Texte intégral
G. Morin - C'est une journée importance parce qu'on a voté hier dans les chambres d'agriculture. Nous allons aussi parler des conséquences en Europe du problème de la vache folle. Il y a eu une bonne participation aux élections des chambres d'agriculture : comment commentez-vous ces résultats ?
- "Ce sont des élections très importantes. Les chambres d'agriculture sont des établissements publics qui ont des missions de service public sous tutelle de l'Etat. Elles ont vocation à représenter l'ensemble des intérêts agricoles et à gérer tous les crédits de développement agricole. Ces établissements ne sont donc pas négligeables. Ces élections sont un vrai exercice de démocratie sociale puisqu'il y avait dans 10 collèges différents près de 3 millions d'inscrits - 2 976 000. Le taux de participation qui a été hier de plus de 60 % est le plus fort de toutes les élections professionnelles. C'est vraiment considérable et je m'en réjouis beaucoup."
Pourquoi, d'après vous, ce taux est-il plus fort que d'habitude ?

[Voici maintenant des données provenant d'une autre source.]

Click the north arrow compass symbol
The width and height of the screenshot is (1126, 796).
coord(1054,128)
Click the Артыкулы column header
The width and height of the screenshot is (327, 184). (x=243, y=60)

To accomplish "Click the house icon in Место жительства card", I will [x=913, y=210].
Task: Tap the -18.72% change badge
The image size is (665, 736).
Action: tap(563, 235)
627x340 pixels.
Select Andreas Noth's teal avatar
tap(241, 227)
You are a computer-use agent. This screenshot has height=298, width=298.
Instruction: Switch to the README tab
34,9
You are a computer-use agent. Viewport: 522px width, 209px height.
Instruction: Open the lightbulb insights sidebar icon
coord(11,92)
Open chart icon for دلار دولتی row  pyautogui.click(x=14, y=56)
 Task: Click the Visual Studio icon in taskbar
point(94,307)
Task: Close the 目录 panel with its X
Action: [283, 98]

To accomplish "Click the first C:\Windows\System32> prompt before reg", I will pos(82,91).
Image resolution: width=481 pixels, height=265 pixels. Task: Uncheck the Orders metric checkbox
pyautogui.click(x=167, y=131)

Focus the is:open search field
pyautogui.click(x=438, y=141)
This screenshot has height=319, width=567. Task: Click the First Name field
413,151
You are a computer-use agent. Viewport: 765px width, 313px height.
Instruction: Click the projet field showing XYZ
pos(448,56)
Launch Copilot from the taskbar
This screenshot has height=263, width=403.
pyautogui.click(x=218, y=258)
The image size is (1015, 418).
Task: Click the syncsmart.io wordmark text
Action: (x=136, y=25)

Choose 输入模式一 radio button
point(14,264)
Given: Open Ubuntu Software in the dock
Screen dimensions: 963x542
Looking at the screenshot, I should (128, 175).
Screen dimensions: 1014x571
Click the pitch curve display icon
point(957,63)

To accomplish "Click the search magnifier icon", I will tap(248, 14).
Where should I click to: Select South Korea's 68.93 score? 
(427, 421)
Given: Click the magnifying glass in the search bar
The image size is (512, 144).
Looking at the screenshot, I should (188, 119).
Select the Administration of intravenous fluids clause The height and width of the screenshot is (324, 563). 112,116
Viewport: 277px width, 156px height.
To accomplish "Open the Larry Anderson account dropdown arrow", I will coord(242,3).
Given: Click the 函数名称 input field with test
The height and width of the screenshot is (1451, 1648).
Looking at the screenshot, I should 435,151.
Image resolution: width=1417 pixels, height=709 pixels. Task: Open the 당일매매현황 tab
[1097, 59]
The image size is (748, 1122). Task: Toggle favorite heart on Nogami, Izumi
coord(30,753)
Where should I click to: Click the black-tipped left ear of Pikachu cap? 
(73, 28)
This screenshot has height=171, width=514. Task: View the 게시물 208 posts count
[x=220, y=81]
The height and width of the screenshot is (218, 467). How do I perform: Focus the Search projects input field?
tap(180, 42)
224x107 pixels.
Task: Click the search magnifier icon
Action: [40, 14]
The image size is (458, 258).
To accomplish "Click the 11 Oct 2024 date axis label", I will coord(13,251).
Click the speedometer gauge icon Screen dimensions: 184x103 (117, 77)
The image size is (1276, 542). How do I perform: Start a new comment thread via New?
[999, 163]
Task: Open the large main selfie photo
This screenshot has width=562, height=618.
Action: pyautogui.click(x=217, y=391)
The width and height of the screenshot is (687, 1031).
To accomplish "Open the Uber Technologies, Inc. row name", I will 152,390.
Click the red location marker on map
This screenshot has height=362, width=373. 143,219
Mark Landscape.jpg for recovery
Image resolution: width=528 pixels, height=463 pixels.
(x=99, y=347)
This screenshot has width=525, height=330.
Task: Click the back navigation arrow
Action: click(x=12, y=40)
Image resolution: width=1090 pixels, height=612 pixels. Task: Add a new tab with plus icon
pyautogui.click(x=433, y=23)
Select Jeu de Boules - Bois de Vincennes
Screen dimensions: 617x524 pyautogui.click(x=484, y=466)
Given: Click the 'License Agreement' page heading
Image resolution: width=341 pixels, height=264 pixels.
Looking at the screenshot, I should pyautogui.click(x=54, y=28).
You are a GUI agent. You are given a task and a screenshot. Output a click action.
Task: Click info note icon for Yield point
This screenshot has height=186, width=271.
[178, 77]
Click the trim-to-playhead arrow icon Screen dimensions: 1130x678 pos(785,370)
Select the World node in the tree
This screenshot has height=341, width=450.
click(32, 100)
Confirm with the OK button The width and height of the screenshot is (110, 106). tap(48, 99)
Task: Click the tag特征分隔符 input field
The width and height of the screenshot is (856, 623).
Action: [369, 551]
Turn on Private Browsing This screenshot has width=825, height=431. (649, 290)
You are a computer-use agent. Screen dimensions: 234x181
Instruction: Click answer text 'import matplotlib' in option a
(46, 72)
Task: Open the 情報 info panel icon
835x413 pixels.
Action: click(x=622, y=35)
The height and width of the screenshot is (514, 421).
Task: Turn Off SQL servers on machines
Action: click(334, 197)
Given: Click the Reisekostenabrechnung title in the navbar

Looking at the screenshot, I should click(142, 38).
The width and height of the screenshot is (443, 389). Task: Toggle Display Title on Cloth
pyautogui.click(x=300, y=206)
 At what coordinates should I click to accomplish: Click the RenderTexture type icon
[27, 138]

- "Je ne sais. Je pense qu'il y a eu un vrai débat public entre des organisations professionnelles différentes, et l'expression de ce pluralisme a montré un débat public sur les grands enjeux de l'agriculture française et européenne et c'est peut-être ce débat public qui a mobilisé. En tout cas, je m'en réjouis beaucoup. Ce pluralisme n'existe pas depuis très longtemps dans la vie agricole française. Pendant longtemps, on a vécu sur le mythe d'une représentation unique. Le pluralisme de la représentation professionnelle agricole dans les conseils d'administration des chambres d'agriculture notamment, n'est reconnu et protégé par la loi que depuis 1999. C'est cette majorité qui l'a mis en oeuvre."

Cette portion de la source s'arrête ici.